• Records shown:
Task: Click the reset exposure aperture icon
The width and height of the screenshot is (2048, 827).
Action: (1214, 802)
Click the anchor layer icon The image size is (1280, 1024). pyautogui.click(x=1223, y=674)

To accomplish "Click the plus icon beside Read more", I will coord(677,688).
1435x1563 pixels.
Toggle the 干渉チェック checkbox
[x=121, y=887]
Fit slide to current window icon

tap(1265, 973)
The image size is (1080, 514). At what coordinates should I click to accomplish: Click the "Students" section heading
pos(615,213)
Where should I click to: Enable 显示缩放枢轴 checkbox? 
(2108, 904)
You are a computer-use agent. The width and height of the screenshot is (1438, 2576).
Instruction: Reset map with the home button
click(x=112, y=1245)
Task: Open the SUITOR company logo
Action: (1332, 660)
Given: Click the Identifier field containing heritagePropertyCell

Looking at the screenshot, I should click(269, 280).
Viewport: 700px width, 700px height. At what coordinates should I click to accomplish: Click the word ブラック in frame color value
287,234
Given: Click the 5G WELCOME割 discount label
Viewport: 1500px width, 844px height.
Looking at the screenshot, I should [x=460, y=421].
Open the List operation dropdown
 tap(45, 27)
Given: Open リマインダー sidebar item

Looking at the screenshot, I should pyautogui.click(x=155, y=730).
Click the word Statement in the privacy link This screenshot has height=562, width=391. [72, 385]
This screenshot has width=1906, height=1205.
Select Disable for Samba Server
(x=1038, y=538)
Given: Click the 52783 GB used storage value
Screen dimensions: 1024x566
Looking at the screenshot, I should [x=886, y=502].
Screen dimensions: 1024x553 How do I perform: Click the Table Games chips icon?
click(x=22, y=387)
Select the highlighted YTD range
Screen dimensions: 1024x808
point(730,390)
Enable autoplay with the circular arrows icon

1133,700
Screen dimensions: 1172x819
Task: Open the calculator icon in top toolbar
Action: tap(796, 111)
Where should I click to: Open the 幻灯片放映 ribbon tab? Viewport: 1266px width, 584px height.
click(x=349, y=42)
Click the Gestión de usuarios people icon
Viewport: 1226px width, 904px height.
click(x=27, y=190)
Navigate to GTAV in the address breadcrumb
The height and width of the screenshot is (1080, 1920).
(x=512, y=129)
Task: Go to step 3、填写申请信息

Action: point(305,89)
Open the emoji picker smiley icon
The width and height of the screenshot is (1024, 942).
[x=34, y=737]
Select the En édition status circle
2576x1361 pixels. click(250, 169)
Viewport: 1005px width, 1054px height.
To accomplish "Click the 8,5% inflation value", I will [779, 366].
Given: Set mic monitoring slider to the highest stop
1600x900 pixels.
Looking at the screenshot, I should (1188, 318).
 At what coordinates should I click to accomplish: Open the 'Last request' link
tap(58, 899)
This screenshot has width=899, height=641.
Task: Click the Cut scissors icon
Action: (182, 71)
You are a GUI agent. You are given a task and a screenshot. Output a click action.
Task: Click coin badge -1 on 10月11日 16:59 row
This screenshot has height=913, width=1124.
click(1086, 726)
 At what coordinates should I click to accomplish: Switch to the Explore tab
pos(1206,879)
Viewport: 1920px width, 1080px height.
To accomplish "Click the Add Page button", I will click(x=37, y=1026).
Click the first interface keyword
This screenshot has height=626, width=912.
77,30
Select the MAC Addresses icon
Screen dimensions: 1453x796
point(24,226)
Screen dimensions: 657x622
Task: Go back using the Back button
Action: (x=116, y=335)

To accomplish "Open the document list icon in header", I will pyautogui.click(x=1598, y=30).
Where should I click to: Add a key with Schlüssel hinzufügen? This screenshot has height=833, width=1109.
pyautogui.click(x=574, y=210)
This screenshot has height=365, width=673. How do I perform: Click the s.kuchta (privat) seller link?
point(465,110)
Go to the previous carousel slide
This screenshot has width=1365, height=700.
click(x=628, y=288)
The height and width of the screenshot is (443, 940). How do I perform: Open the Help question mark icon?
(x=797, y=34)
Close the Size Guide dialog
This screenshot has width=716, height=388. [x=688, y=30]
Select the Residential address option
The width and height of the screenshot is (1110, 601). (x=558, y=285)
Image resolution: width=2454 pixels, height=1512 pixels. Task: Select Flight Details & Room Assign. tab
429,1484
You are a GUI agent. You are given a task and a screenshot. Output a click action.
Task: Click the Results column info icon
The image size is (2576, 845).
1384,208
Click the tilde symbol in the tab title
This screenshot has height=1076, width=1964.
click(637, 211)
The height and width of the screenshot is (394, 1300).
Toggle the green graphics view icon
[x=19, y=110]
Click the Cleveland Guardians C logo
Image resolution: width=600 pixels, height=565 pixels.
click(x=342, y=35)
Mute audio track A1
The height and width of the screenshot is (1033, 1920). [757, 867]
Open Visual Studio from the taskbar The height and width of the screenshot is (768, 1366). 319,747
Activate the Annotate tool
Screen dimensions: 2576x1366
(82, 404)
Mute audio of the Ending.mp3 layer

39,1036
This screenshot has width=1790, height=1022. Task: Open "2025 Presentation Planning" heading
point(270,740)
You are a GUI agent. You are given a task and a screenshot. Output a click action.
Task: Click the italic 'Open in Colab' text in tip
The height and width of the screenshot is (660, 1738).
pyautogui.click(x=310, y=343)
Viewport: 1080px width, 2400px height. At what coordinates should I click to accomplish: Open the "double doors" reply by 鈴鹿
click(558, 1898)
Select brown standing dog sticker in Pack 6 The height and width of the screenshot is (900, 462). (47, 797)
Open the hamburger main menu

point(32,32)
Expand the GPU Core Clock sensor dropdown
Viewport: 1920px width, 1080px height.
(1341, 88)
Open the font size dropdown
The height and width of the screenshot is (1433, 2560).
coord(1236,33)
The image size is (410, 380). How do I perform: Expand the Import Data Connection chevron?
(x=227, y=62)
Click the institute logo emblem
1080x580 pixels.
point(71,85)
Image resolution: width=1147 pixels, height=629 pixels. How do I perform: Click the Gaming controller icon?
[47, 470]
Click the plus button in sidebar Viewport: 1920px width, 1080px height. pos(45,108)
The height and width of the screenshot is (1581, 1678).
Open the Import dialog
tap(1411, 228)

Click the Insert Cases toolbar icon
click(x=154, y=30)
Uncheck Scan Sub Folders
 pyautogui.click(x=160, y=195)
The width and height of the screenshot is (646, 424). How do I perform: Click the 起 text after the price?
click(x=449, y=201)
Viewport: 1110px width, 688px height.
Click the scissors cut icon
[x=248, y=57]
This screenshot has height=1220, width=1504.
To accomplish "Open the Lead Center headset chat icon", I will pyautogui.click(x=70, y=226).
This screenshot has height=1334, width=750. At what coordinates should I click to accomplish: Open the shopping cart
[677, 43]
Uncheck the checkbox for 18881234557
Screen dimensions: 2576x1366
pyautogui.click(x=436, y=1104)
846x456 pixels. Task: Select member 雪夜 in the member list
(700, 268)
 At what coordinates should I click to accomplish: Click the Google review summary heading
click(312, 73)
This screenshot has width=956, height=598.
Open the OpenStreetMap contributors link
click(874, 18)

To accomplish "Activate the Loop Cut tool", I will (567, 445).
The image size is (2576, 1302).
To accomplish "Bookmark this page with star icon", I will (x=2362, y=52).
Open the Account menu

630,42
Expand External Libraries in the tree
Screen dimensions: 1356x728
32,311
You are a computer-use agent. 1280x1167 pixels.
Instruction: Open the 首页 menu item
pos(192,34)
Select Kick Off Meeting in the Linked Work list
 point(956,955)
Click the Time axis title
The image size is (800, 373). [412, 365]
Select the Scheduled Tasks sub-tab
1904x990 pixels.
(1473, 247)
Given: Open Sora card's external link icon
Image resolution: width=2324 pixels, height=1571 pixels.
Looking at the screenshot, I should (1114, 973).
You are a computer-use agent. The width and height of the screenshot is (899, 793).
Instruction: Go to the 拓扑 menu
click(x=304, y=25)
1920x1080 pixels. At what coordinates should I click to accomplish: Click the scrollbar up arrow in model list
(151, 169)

• Set problem:
Count the lines in the records above that contain the word "Activate", and give only the number.

• Task answer:
2